## WHAT YOU HAVE TO DO
Please transcribe the passage of the piece on growth and money that begins with the words "Like many, I've" and ends with "and the environment.", keeping every word and punctuation mark as it appears.

## SELECTION
══════

Like many, I've been indoctrinated into believing growth and maximizing profits is something we should pursue when starting a business. And some of my most read and shared articles are about how to grow and scale quickly. So I've unconsciously been rewarded for promoting this idea, which made me question this idea even less.
As many as well, I've also sensed that there was something wrong with this since sometimes enough is more than enough, but I wasn't able to point to a suitable alternative or to how it could work.
And the more I work on showing how open source and working with communities can help grow and scale, the more I'm concerned companies will use these tools in a way that will enhance the harm we're doing to society and the environment.
So, where does this confusion come from? I was recently reading an interview from Satish Kumar, and I was floored by the clarity of his view on money and growth for growth's sake:
"Capitalism is different from the notion of capital. Money is a reasonably good invention, which facilitates trade, but it is a means to an end.
The end is our relationship to other humans, nature, and the cosmos, but we have forgotten that.
We confuse means and ends. The means are money, production and consumption. The ends are the well-being of humans, the Earth, and the planet.
Today, the Earth, nature, and humans have become instruments to earn money. This is capitalism and it destroys our nature, our Earth, and everything is sacrificed for this profit: forests, lakes, mountains, soils, humans and animals.
We have to end this confusion between means and ends and say: money and capitalism are means, and the ends are greater, higher, and consist of protecting the land, nature, taking care of the land, revering it as sacred, taking care of the well-being of humans. This is the real revolution. "
The pursuit of growth can become a senseless game that leads us to pressure the environment and create a race to dominate everything to keep churning more productivity ever. Even green growth is a good candidate to keep destroying everything essential to sustain life and the community around us.

══════

## DATA BLOCK
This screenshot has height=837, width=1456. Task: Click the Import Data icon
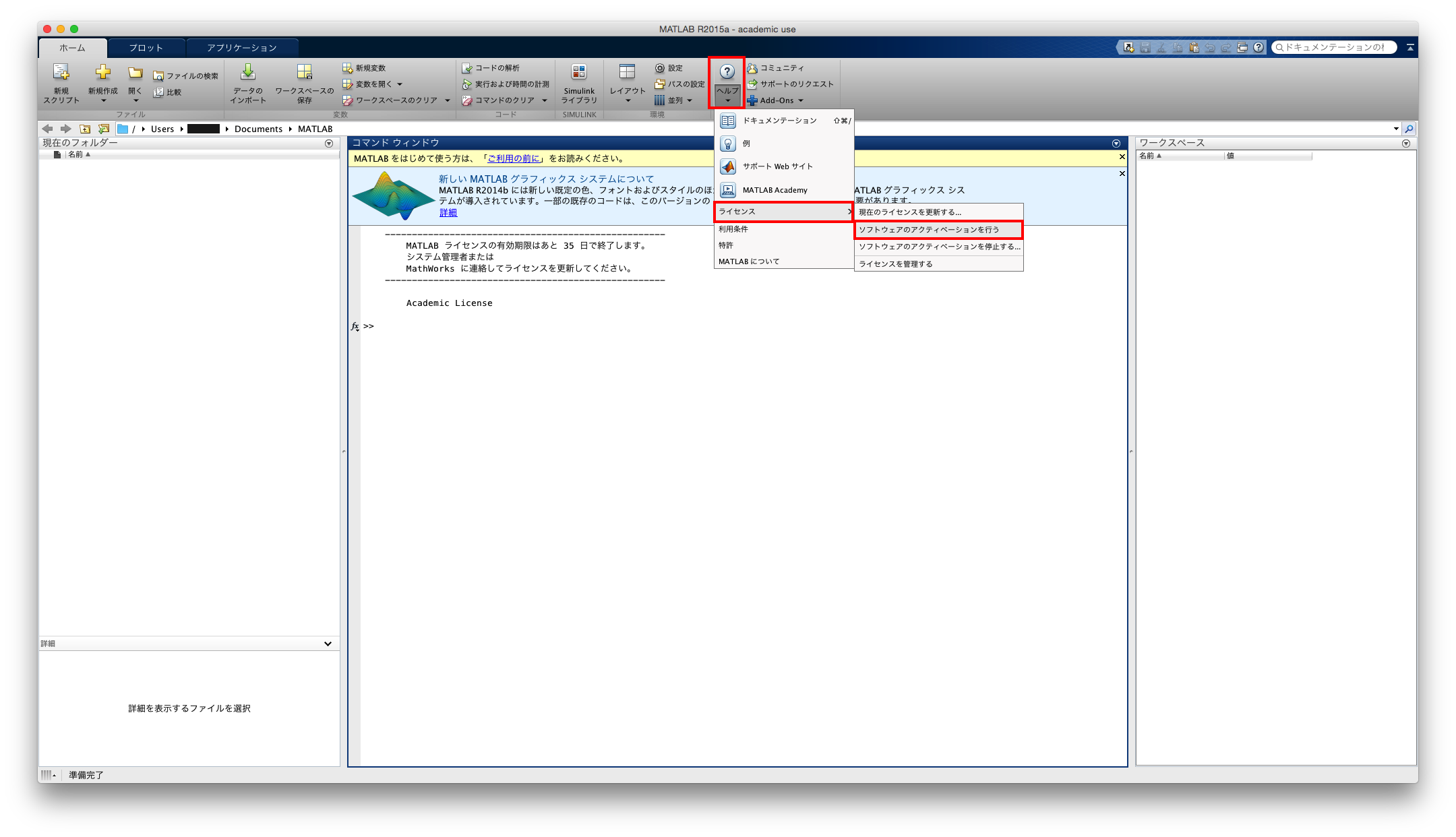point(247,73)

══════

## SOLUTION TO THIS EXERCISE
Like many, I've been indoctrinated into believing growth and maximizing profits is something we should pursue when starting a business. And some of my most read and shared articles are about how to grow and scale quickly. So I've unconsciously been rewarded for promoting this idea, which made me question this idea even less.
As many as well, I've also sensed that there was something wrong with this since sometimes enough is more than enough, but I wasn't able to point to a suitable alternative or to how it could work.
And the more I work on showing how open source and working with communities can help grow and scale, the more I'm concerned companies will use these tools in a way that will enhance the harm we're doing to society and the environment.